Stored data:
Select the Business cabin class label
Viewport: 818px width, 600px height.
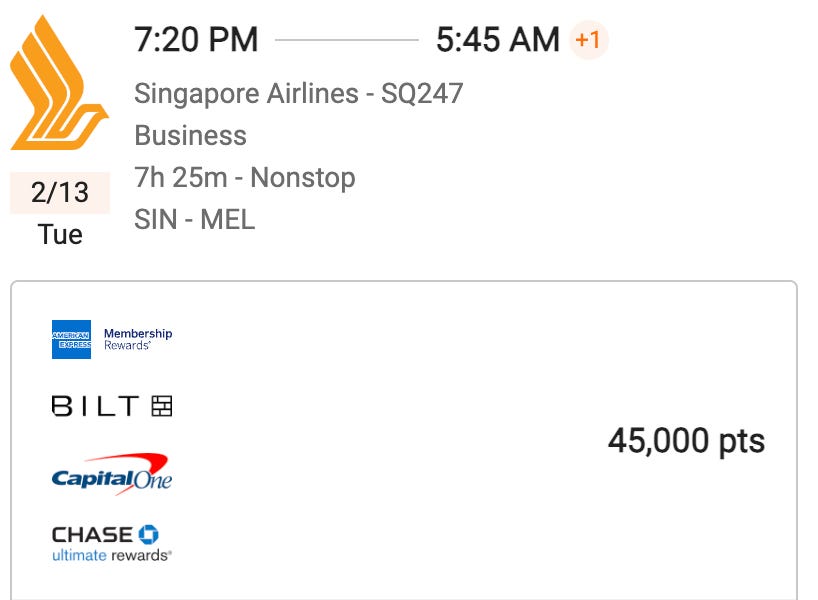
---
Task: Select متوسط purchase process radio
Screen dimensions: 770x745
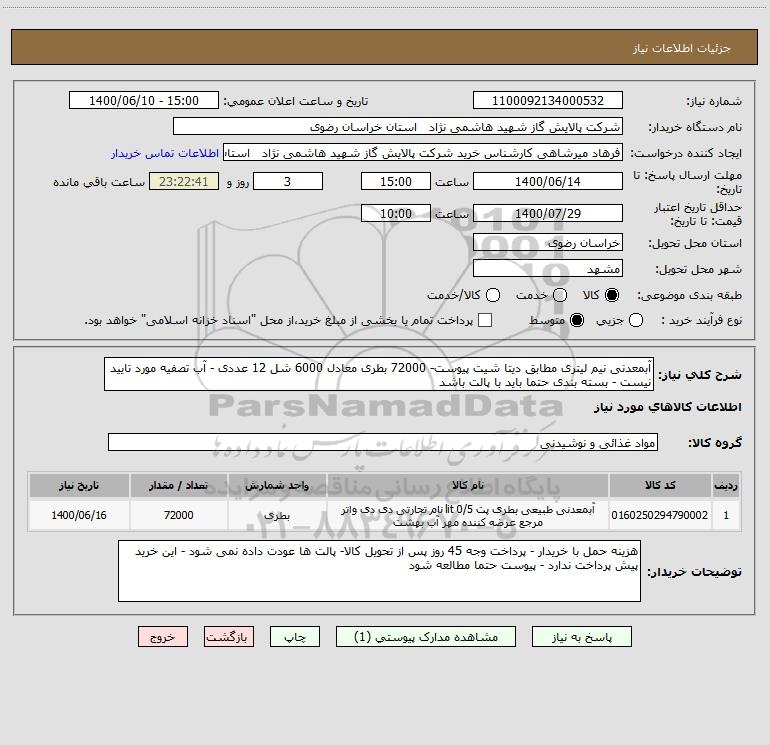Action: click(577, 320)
--
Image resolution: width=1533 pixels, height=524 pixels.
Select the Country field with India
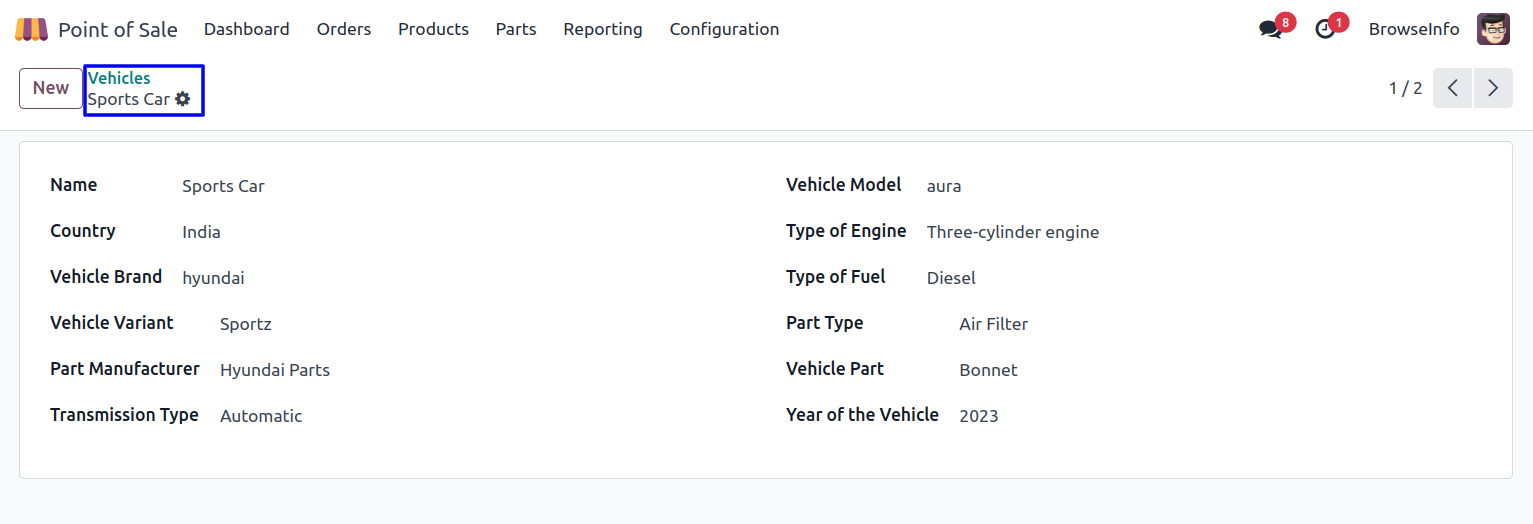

Assigned task: Throughout the material above, find each line with "height" and return it.

Your response:
Viewport: 818px width, 600px height.
Image resolution: width=1533 pixels, height=524 pixels.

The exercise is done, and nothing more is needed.